Arizona has had trouble stopping opposing offenses this season. What kind of talent does Oregon State present? What are the keys to success for Arizona? Read on for more.

After facing four straight opponents that provided a significant offensive punch, Arizona faces an Oregon State offense that ranks 70th nationally in total yards per game. UA's four losses have demonstrated just how behind the curve the Wildcats' defense is, but the hope is that the Beavers' lackluster offense has less success than the opposition did in Arizona's previous four losses.

The OSU offense is led this season by freshman quarterback Sean Mannion, who beat out Ryan Katz for the starting job after Oregon State began the year rotating quarterbacks. Mannion has had an up-and-down beginning to his career in 2011. He has completed 97 out of 156 passes for 1015 yards with two touchdowns but has also thrown five interceptions.

Mannion's favorite target thus far has been junior wideout Markus Wheaton. The receiver leads the Beavers in receiving with 32 catches for 390 yards. Unfortunately for OSU, none of those 32 receptions have gone for a touchdown.

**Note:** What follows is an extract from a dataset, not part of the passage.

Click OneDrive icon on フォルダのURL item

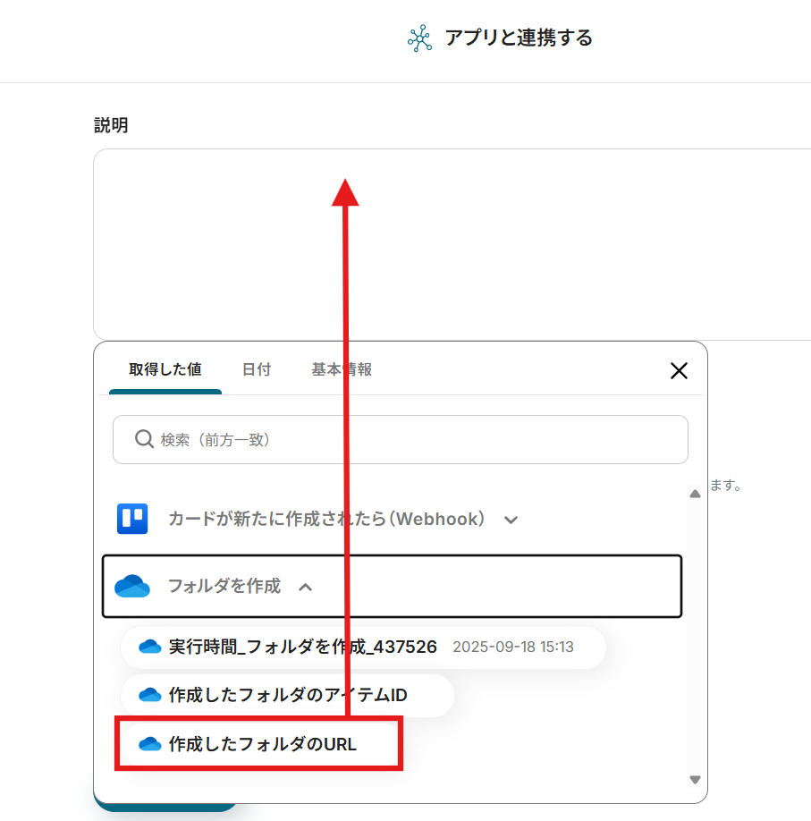coord(149,744)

Junior receiver Jordan Bishop has been another of Mannion's favorites with 18 receptions for 244 yards and a score. At 6-foot-3, Bishop provides Mannion with a big target that can be effective on both the inside and outside.

After missing a large portion of the season a year ago with a knee injury, senior James Rodgers was expected to have a big year. He finally returned to action a couple of weeks ago against UCLA and has totaled 10 catches for 108 yards and a touchdown since then. Having Rodgers back is huge for OSU as the team has been more efficient offensively with him on the field.

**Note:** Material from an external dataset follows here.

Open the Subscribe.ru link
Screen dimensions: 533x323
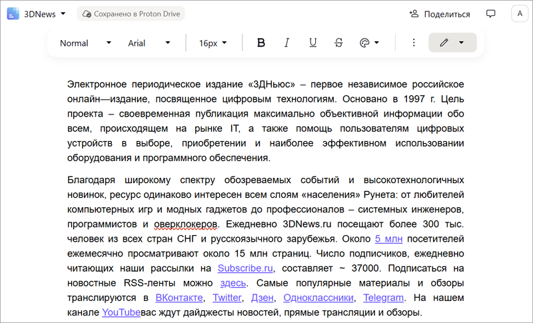point(245,268)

Oregon State may also utilize freshmen Brandin Cooks and Obum Gwacham at wideout. Each player has made an early impact in the passing game and could factor in against UA's suspect secondary.

The Beavers have also used tight ends Joe Halahuni and Colby Prince in the passing game. The pair has combined for 14 receptions for 85 yards and could provide Mannion with safety nets over the middle of the field.

Running back Jordan Jenkins has made his impact mostly in the passing game as well. The junior has caught 13 passes for 104 yards out of the backfield and has been a consistent receiving threat throughout the early portion of the season.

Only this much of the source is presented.